**Required work:**
Return every line below that contains the string "pixels", treating uppercase and lowercase letters as different.
******************************
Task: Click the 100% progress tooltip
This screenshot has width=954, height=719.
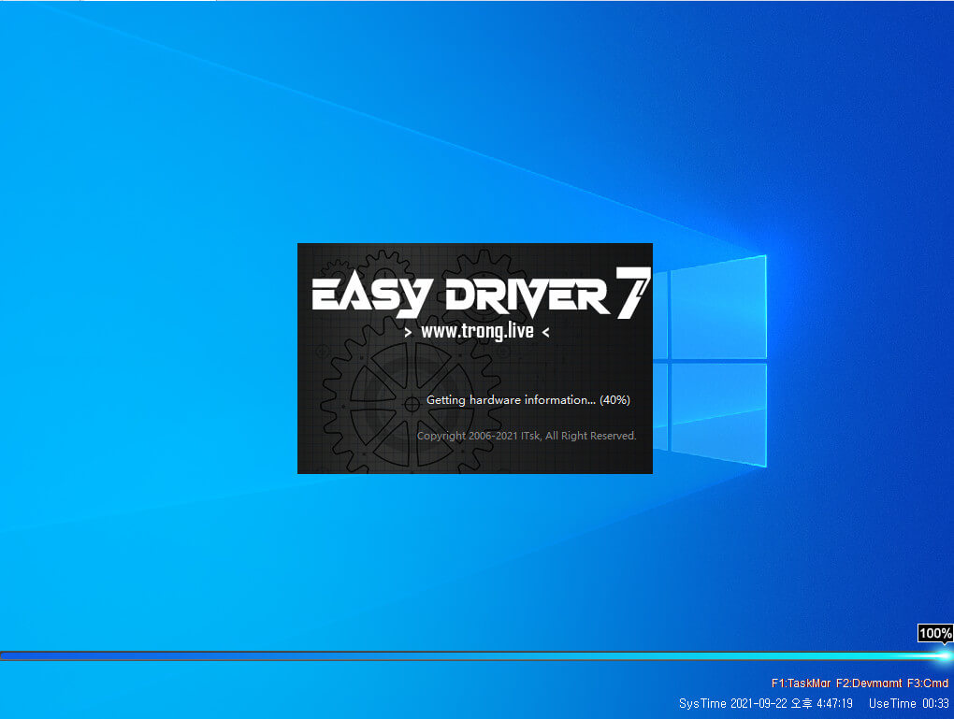Action: pos(935,633)
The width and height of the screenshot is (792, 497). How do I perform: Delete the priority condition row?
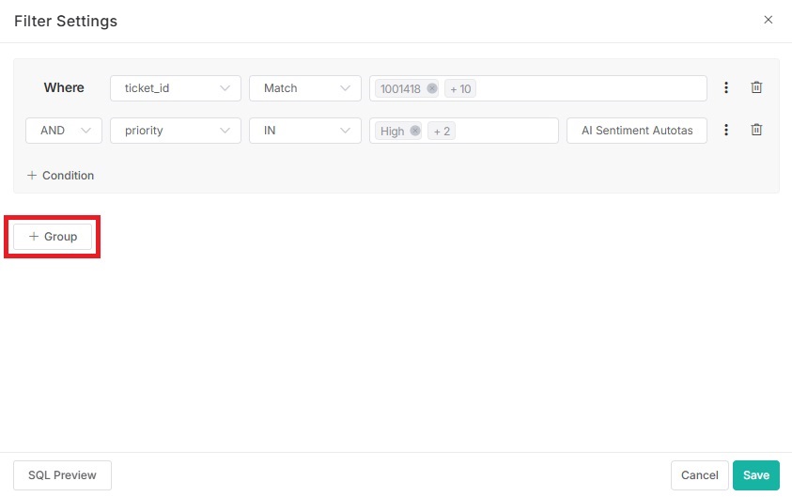click(x=756, y=131)
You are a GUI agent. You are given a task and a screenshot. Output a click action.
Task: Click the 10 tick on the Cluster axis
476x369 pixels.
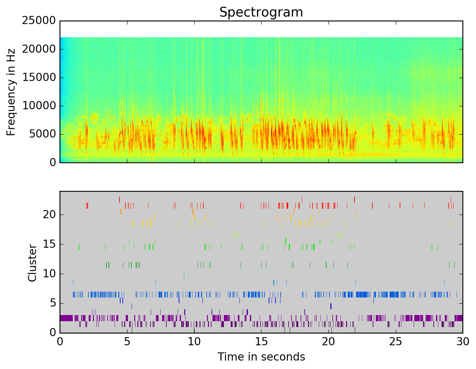[x=49, y=274]
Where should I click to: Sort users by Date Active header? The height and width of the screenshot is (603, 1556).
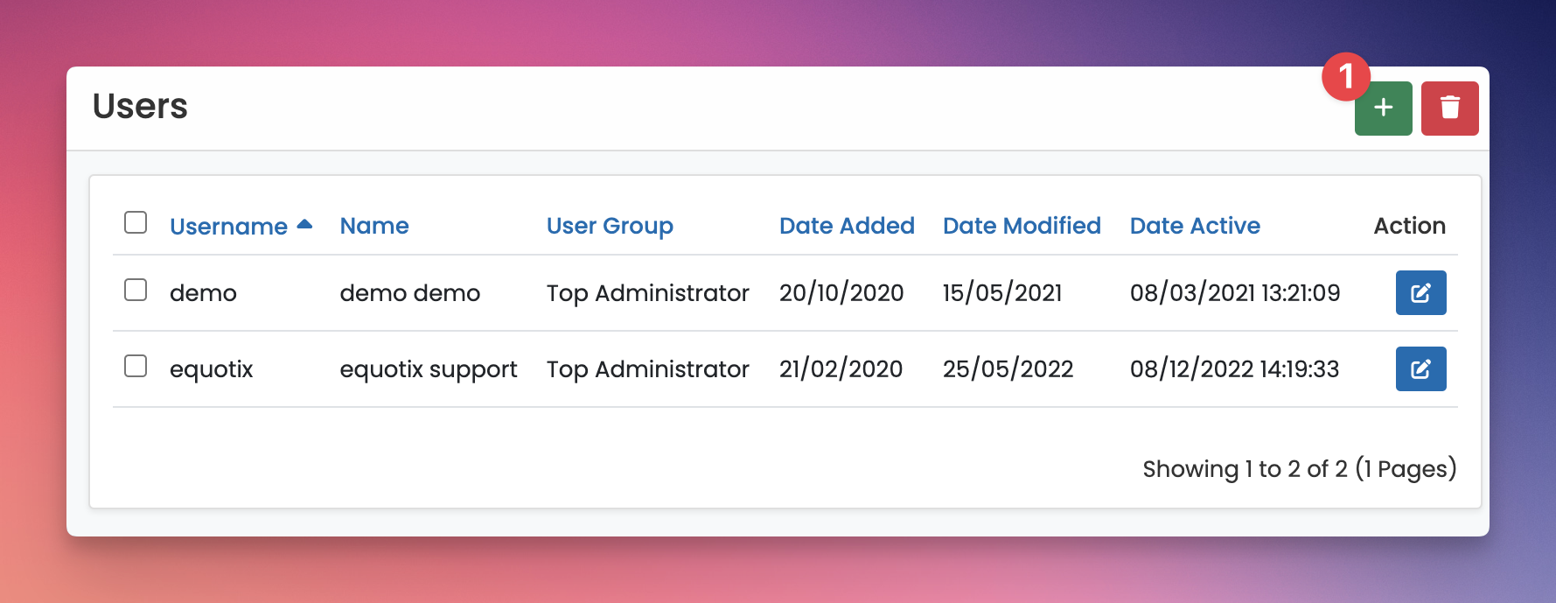pyautogui.click(x=1195, y=226)
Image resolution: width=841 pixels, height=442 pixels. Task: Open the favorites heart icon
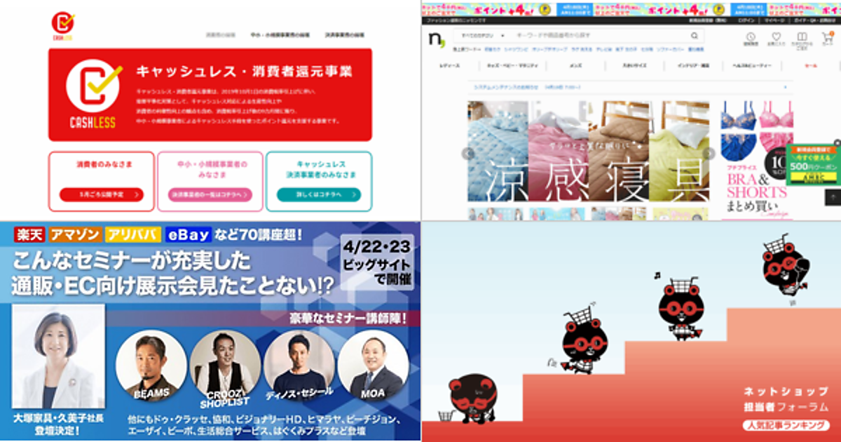click(775, 37)
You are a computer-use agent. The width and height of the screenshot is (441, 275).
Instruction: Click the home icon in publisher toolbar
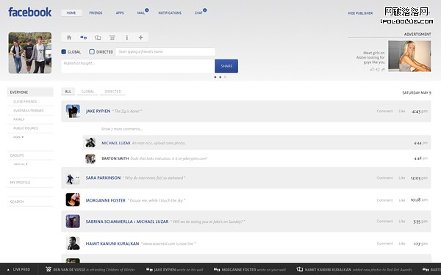[x=69, y=37]
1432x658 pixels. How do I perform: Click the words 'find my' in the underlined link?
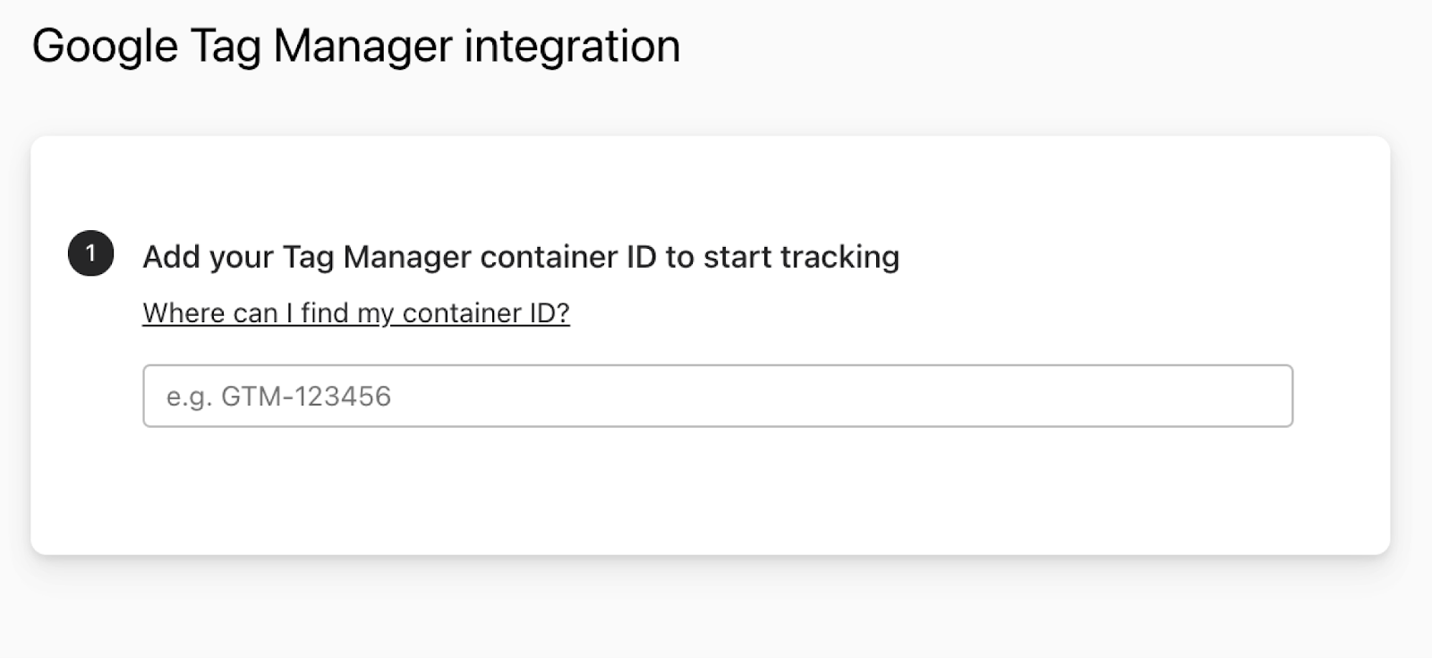tap(347, 313)
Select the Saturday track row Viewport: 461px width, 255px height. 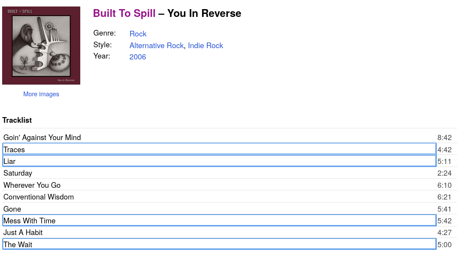click(18, 173)
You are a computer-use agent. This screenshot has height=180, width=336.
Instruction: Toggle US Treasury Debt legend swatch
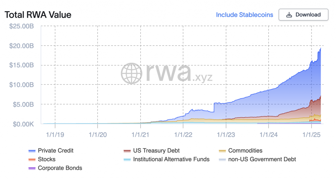coord(127,151)
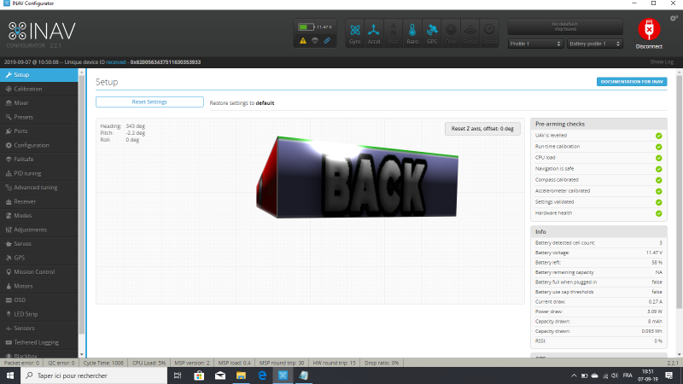
Task: Click the Reset Settings button
Action: click(149, 102)
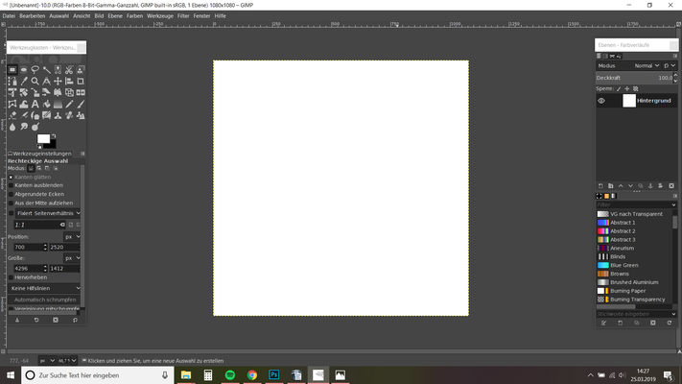
Task: Select the Fuzzy Select magic wand tool
Action: (x=47, y=70)
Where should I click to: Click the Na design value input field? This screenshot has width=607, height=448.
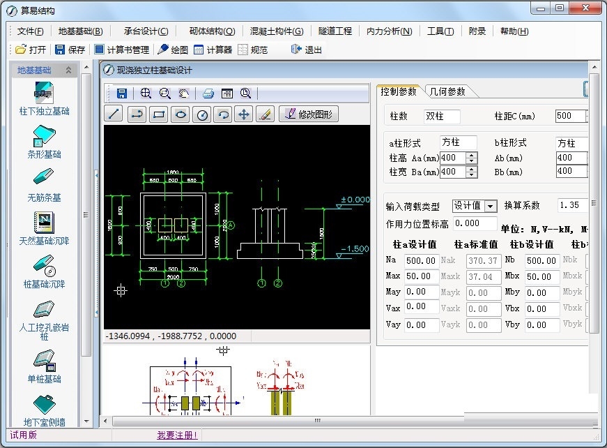point(421,260)
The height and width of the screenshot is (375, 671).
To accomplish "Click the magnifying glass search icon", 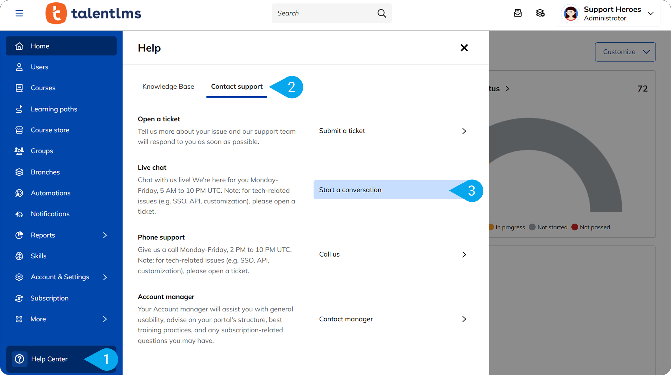I will click(382, 13).
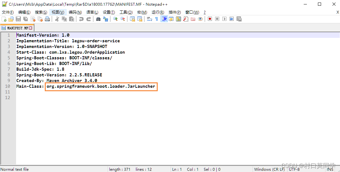The image size is (340, 172).
Task: Click the Cut scissors icon
Action: coord(57,19)
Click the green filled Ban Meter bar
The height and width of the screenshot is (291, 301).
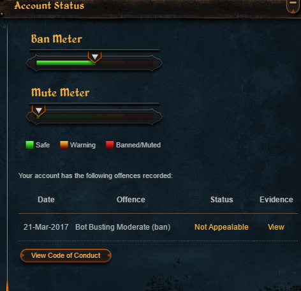pyautogui.click(x=66, y=63)
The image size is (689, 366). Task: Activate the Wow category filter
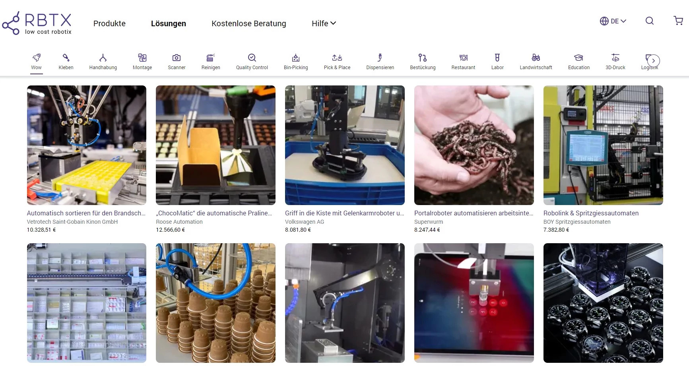coord(36,60)
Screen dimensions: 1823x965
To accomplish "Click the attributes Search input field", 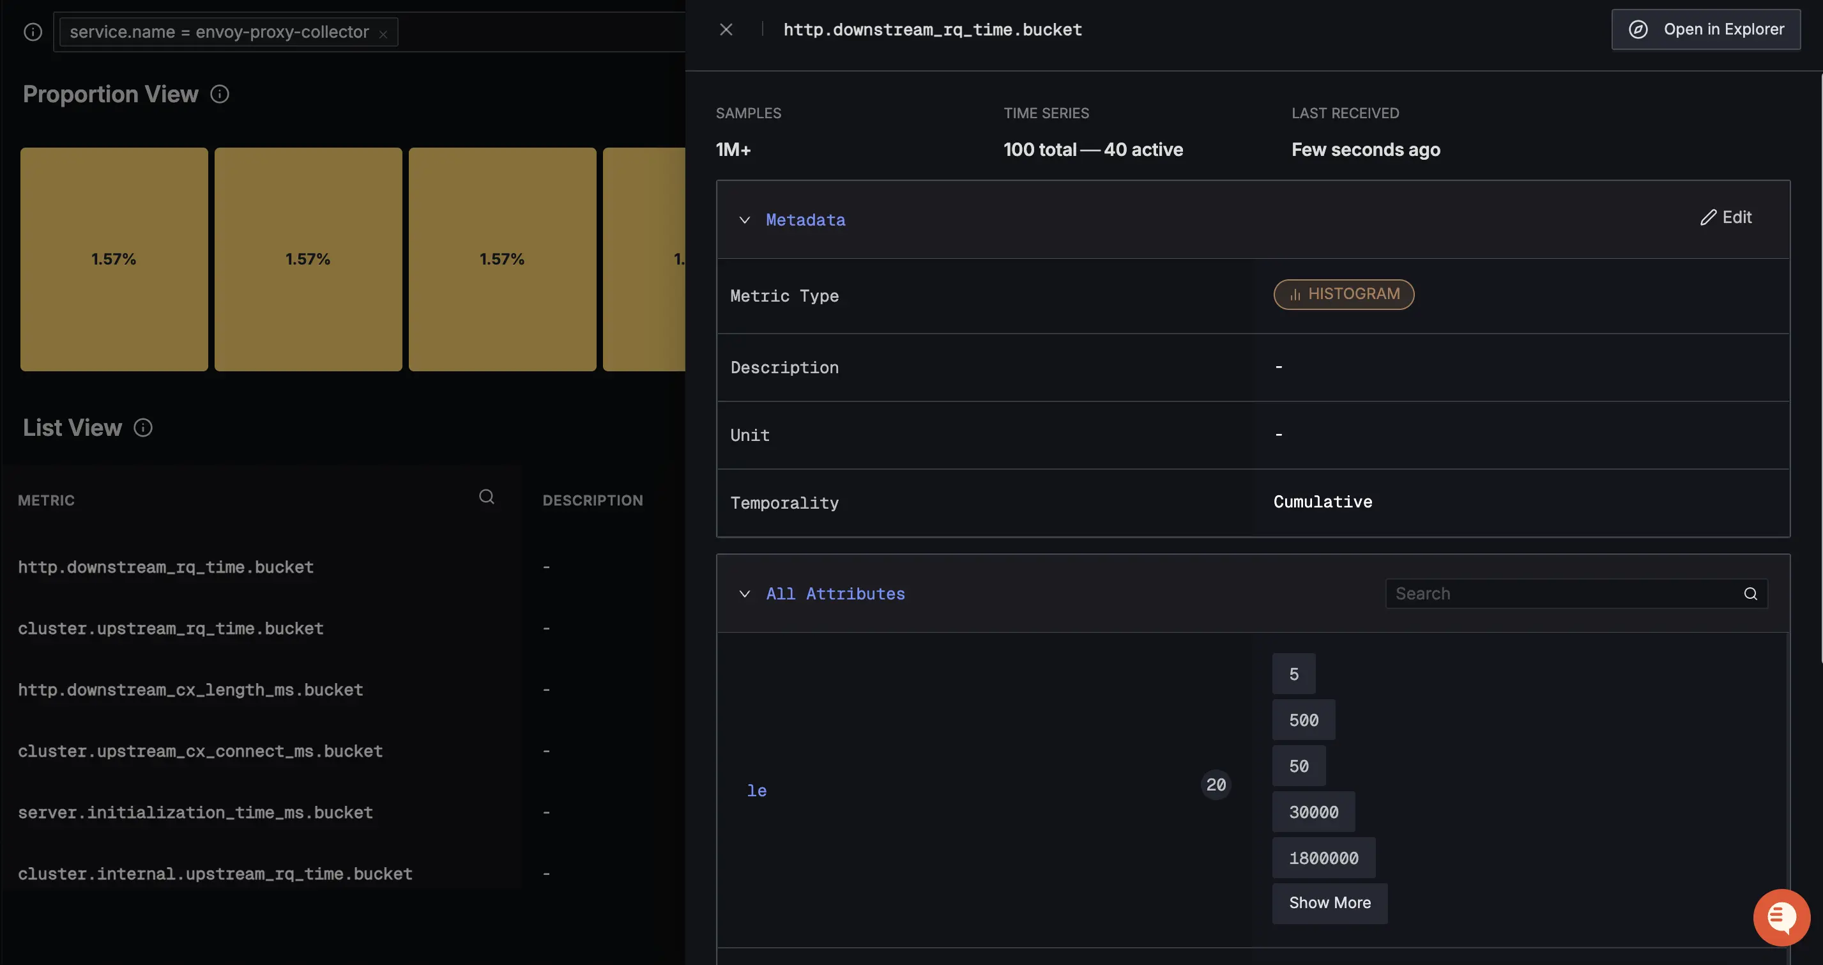I will (1522, 593).
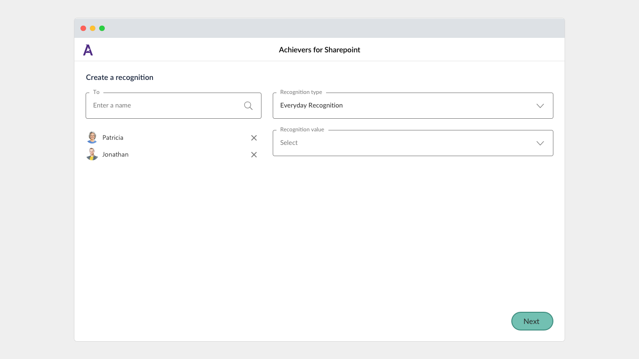The width and height of the screenshot is (639, 359).
Task: Select the Patricia name label
Action: (x=113, y=138)
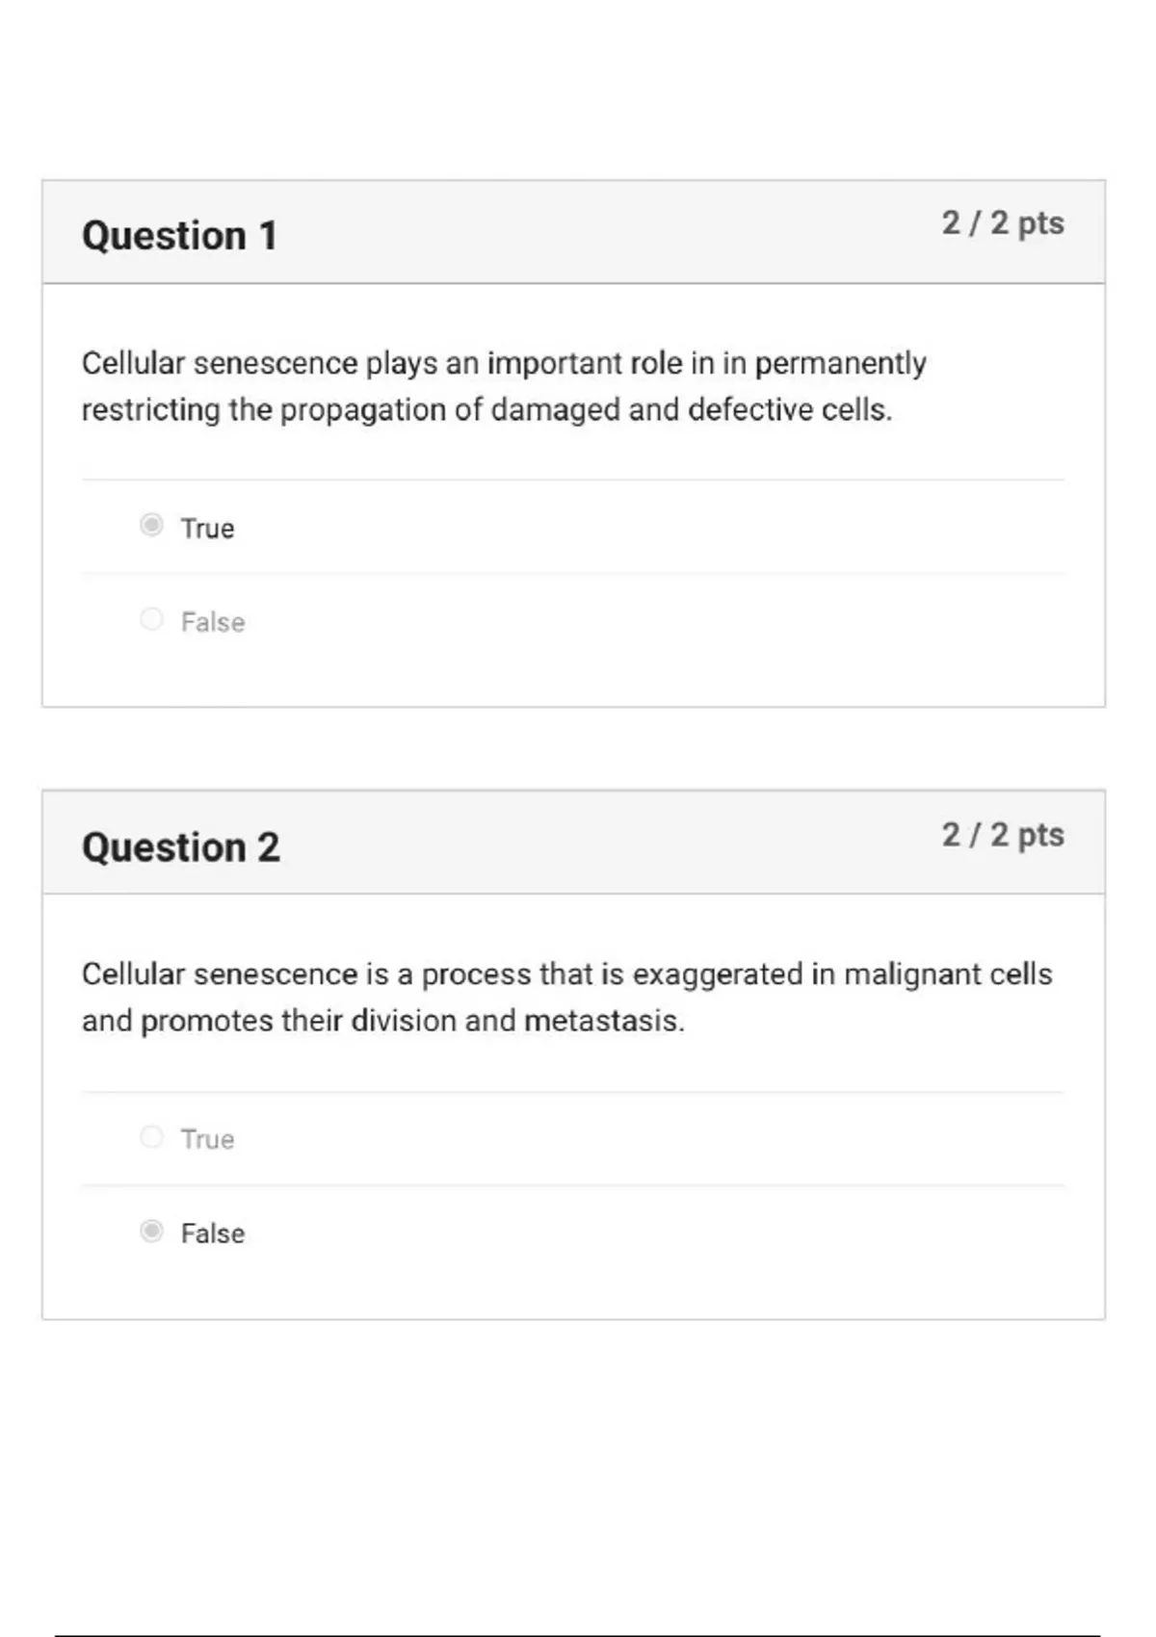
******************************
**Result of the exercise:**
476x369 pixels.
Image resolution: width=841 pixels, height=442 pixels. Task: Open the favorites heart icon
1432x658 pixels. How do I perform: Click the words 'find my' in the underlined link?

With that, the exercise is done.